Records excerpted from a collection
◇ ◇ ◇

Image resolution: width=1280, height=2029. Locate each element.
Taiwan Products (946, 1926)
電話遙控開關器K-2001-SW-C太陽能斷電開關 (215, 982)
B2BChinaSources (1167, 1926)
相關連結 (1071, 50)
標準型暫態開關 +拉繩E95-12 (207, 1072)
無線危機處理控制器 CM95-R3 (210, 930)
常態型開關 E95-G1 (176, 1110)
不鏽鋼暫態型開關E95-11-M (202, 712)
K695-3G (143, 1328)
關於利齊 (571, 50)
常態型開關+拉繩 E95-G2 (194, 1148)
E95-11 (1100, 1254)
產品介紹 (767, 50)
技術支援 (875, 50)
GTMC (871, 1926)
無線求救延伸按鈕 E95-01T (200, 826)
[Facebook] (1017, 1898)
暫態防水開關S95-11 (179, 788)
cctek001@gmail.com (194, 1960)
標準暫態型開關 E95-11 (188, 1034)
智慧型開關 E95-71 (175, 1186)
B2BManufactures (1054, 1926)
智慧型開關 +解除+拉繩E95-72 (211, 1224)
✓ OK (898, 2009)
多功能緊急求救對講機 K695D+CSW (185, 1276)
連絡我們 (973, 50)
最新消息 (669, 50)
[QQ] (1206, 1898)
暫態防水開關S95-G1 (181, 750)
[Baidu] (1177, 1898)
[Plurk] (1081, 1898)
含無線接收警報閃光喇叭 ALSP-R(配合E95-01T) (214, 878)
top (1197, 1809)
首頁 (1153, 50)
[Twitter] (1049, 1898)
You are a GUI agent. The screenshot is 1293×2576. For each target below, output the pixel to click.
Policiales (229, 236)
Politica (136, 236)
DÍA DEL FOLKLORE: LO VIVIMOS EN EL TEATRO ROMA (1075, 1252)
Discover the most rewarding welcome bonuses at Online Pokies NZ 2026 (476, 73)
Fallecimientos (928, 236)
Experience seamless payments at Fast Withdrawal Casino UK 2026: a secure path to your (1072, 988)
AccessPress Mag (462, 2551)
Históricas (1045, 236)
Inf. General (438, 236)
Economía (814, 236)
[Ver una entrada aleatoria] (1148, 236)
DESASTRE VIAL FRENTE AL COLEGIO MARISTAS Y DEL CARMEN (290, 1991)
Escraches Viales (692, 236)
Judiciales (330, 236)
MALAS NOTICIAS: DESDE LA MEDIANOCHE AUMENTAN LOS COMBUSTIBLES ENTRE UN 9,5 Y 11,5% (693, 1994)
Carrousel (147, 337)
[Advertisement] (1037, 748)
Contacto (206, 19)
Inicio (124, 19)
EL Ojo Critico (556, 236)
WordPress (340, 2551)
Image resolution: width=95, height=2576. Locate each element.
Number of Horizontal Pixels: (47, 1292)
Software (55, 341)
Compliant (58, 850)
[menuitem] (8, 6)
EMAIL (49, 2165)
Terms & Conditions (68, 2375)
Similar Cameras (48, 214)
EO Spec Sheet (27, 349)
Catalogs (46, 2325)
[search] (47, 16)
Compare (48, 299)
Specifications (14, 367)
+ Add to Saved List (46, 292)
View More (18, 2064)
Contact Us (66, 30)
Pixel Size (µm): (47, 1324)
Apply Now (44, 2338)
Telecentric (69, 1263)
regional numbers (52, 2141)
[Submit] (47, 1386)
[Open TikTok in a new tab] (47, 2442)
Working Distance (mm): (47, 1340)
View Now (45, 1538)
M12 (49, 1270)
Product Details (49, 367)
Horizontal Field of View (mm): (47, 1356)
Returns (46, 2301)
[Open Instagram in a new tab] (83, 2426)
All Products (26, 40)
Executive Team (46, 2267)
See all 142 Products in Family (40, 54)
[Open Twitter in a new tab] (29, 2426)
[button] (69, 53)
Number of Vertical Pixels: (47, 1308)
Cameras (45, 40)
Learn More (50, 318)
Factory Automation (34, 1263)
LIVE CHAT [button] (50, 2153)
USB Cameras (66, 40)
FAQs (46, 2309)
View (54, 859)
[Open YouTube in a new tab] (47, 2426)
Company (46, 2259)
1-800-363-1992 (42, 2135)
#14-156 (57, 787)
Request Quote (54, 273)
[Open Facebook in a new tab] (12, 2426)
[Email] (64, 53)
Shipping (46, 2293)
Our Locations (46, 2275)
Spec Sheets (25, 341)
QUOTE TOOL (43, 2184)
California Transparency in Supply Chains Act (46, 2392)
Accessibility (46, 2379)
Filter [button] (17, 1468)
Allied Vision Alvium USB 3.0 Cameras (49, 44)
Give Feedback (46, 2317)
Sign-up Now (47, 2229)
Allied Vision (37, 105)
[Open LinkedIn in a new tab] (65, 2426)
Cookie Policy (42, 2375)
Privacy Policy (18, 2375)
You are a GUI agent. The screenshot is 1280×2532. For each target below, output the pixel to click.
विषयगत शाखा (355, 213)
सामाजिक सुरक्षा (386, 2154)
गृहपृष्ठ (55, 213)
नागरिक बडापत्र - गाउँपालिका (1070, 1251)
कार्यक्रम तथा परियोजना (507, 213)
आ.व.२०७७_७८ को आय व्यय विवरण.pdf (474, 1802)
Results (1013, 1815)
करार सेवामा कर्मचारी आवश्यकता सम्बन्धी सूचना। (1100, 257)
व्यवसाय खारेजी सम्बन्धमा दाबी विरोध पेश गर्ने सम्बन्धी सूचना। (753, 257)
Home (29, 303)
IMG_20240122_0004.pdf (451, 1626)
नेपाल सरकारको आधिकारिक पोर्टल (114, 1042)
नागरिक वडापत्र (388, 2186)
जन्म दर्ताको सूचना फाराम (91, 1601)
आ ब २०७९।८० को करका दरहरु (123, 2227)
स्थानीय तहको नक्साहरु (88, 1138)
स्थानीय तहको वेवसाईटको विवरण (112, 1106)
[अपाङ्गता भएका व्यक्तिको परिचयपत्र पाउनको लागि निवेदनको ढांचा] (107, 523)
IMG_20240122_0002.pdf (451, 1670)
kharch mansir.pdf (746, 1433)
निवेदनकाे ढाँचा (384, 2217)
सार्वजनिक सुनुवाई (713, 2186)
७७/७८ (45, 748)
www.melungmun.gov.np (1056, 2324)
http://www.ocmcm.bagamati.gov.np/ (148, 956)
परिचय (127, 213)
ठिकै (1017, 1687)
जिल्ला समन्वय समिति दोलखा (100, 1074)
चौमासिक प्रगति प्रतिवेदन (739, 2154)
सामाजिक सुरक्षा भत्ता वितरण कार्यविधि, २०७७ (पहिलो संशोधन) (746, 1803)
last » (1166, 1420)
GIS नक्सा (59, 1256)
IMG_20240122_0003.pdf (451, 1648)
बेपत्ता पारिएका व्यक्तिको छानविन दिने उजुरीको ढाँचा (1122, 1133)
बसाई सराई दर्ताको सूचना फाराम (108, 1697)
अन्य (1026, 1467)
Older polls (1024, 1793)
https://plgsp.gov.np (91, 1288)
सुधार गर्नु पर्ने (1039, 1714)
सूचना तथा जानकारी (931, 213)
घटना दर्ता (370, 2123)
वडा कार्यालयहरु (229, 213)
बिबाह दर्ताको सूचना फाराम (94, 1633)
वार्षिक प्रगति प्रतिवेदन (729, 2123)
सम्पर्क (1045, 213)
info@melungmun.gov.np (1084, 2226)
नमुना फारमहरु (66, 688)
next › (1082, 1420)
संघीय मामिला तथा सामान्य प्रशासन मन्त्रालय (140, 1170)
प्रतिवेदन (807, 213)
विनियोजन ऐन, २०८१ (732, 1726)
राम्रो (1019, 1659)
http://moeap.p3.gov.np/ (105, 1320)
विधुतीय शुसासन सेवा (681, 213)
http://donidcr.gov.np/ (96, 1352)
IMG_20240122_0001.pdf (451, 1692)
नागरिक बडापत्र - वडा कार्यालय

◇ ◇ ◇

• **Task description**
Retype the entries above exactly as they appear.

• **Written solution**
Image resolution: width=1280, height=2029. Locate each element.
Taiwan Products (946, 1926)
電話遙控開關器K-2001-SW-C太陽能斷電開關 (215, 982)
B2BChinaSources (1167, 1926)
相關連結 (1071, 50)
標準型暫態開關 +拉繩E95-12 (207, 1072)
無線危機處理控制器 CM95-R3 (210, 930)
常態型開關 E95-G1 (176, 1110)
不鏽鋼暫態型開關E95-11-M (202, 712)
K695-3G (143, 1328)
關於利齊 (571, 50)
常態型開關+拉繩 E95-G2 (194, 1148)
E95-11 (1100, 1254)
產品介紹 (767, 50)
技術支援 (875, 50)
GTMC (871, 1926)
無線求救延伸按鈕 E95-01T (200, 826)
[Facebook] (1017, 1898)
暫態防水開關S95-11 (179, 788)
cctek001@gmail.com (194, 1960)
標準暫態型開關 E95-11 (188, 1034)
智慧型開關 E95-71 (175, 1186)
B2BManufactures (1054, 1926)
智慧型開關 +解除+拉繩E95-72 (211, 1224)
✓ OK (898, 2009)
多功能緊急求救對講機 K695D+CSW (185, 1276)
連絡我們 (973, 50)
最新消息 (669, 50)
[QQ] (1206, 1898)
暫態防水開關S95-G1 (181, 750)
[Baidu] (1177, 1898)
[Plurk] (1081, 1898)
含無線接收警報閃光喇叭 ALSP-R(配合E95-01T) (214, 878)
top (1197, 1809)
首頁 (1153, 50)
[Twitter] (1049, 1898)
You are a GUI agent. The screenshot is 1293×2576. For each target below, output the pixel to click.
Policiales (229, 236)
Politica (136, 236)
DÍA DEL FOLKLORE: LO VIVIMOS EN EL TEATRO ROMA (1075, 1252)
Discover the most rewarding welcome bonuses at Online Pokies NZ 2026 (476, 73)
Fallecimientos (928, 236)
Experience seamless payments at Fast Withdrawal Casino UK 2026: a secure path to your (1072, 988)
AccessPress Mag (462, 2551)
Históricas (1045, 236)
Inf. General (438, 236)
Economía (814, 236)
[Ver una entrada aleatoria] (1148, 236)
DESASTRE VIAL FRENTE AL COLEGIO MARISTAS Y DEL CARMEN (290, 1991)
Escraches Viales (692, 236)
Judiciales (330, 236)
MALAS NOTICIAS: DESDE LA MEDIANOCHE AUMENTAN LOS COMBUSTIBLES ENTRE UN 9,5 Y 11,5% (693, 1994)
Carrousel (147, 337)
[Advertisement] (1037, 748)
Contacto (206, 19)
Inicio (124, 19)
EL Ojo Critico (556, 236)
WordPress (340, 2551)
Image resolution: width=95, height=2576. Locate each element.
Number of Horizontal Pixels: (47, 1292)
Software (55, 341)
Compliant (58, 850)
[menuitem] (8, 6)
EMAIL (49, 2165)
Terms & Conditions (68, 2375)
Similar Cameras (48, 214)
EO Spec Sheet (27, 349)
Catalogs (46, 2325)
[search] (47, 16)
Compare (48, 299)
Specifications (14, 367)
+ Add to Saved List (46, 292)
View More (18, 2064)
Contact Us (66, 30)
Pixel Size (µm): (47, 1324)
Apply Now (44, 2338)
Telecentric (69, 1263)
regional numbers (52, 2141)
[Submit] (47, 1386)
[Open TikTok in a new tab] (47, 2442)
Working Distance (mm): (47, 1340)
View Now (45, 1538)
M12 (49, 1270)
Product Details (49, 367)
Horizontal Field of View (mm): (47, 1356)
Returns (46, 2301)
[Open Instagram in a new tab] (83, 2426)
All Products (26, 40)
Executive Team (46, 2267)
See all 142 Products in Family (40, 54)
[Open Twitter in a new tab] (29, 2426)
[button] (69, 53)
Number of Vertical Pixels: (47, 1308)
Cameras (45, 40)
Learn More (50, 318)
Factory Automation (34, 1263)
LIVE CHAT [button] (50, 2153)
USB Cameras (66, 40)
FAQs (46, 2309)
View (54, 859)
[Open YouTube in a new tab] (47, 2426)
Company (46, 2259)
1-800-363-1992 (42, 2135)
#14-156 (57, 787)
Request Quote (54, 273)
[Open Facebook in a new tab] (12, 2426)
[Email] (64, 53)
Shipping (46, 2293)
Our Locations (46, 2275)
Spec Sheets (25, 341)
QUOTE TOOL (43, 2184)
California Transparency in Supply Chains Act (46, 2392)
Accessibility (46, 2379)
Filter [button] (17, 1468)
Allied Vision Alvium USB 3.0 Cameras (49, 44)
Give Feedback (46, 2317)
Sign-up Now (47, 2229)
Allied Vision (37, 105)
[Open LinkedIn in a new tab] (65, 2426)
Cookie Policy (42, 2375)
Privacy Policy (18, 2375)
You are a GUI agent. The screenshot is 1280×2532. For each target below, output the pixel to click.
विषयगत शाखा (355, 213)
सामाजिक सुरक्षा (386, 2154)
गृहपृष्ठ (55, 213)
नागरिक बडापत्र - गाउँपालिका (1070, 1251)
कार्यक्रम तथा परियोजना (507, 213)
आ.व.२०७७_७८ को आय व्यय विवरण.pdf (474, 1802)
Results (1013, 1815)
करार सेवामा कर्मचारी आवश्यकता सम्बन्धी सूचना। (1100, 257)
व्यवसाय खारेजी सम्बन्धमा दाबी विरोध पेश गर्ने सम्बन्धी सूचना। (753, 257)
Home (29, 303)
IMG_20240122_0004.pdf (451, 1626)
नेपाल सरकारको आधिकारिक पोर्टल (114, 1042)
नागरिक वडापत्र (388, 2186)
जन्म दर्ताको सूचना फाराम (91, 1601)
आ ब २०७९।८० को करका दरहरु (123, 2227)
स्थानीय तहको नक्साहरु (88, 1138)
स्थानीय तहको वेवसाईटको विवरण (112, 1106)
[अपाङ्गता भएका व्यक्तिको परिचयपत्र पाउनको लागि निवेदनको ढांचा] (107, 523)
IMG_20240122_0002.pdf (451, 1670)
kharch mansir.pdf (746, 1433)
निवेदनकाे ढाँचा (384, 2217)
सार्वजनिक सुनुवाई (713, 2186)
७७/७८ (45, 748)
www.melungmun.gov.np (1056, 2324)
http://www.ocmcm.bagamati.gov.np/ (148, 956)
परिचय (127, 213)
ठिकै (1017, 1687)
जिल्ला समन्वय समिति दोलखा (100, 1074)
चौमासिक प्रगति प्रतिवेदन (739, 2154)
सामाजिक सुरक्षा भत्ता वितरण कार्यविधि, २०७७ (पहिलो संशोधन) (746, 1803)
last » (1166, 1420)
GIS नक्सा (59, 1256)
IMG_20240122_0003.pdf (451, 1648)
बेपत्ता पारिएका व्यक्तिको छानविन दिने उजुरीको ढाँचा (1122, 1133)
बसाई सराई दर्ताको सूचना फाराम (108, 1697)
अन्य (1026, 1467)
Older polls (1024, 1793)
https://plgsp.gov.np (91, 1288)
सुधार गर्नु पर्ने (1039, 1714)
सूचना तथा जानकारी (931, 213)
घटना दर्ता (370, 2123)
वडा कार्यालयहरु (229, 213)
बिबाह दर्ताको सूचना फाराम (94, 1633)
वार्षिक प्रगति प्रतिवेदन (729, 2123)
सम्पर्क (1045, 213)
info@melungmun.gov.np (1084, 2226)
नमुना फारमहरु (66, 688)
next › (1082, 1420)
संघीय मामिला तथा सामान्य प्रशासन मन्त्रालय (140, 1170)
प्रतिवेदन (807, 213)
विनियोजन ऐन, २०८१ (732, 1726)
राम्रो (1019, 1659)
http://moeap.p3.gov.np/ (105, 1320)
विधुतीय शुसासन सेवा (681, 213)
http://donidcr.gov.np/ (96, 1352)
IMG_20240122_0001.pdf (451, 1692)
नागरिक बडापत्र - वडा कार्यालय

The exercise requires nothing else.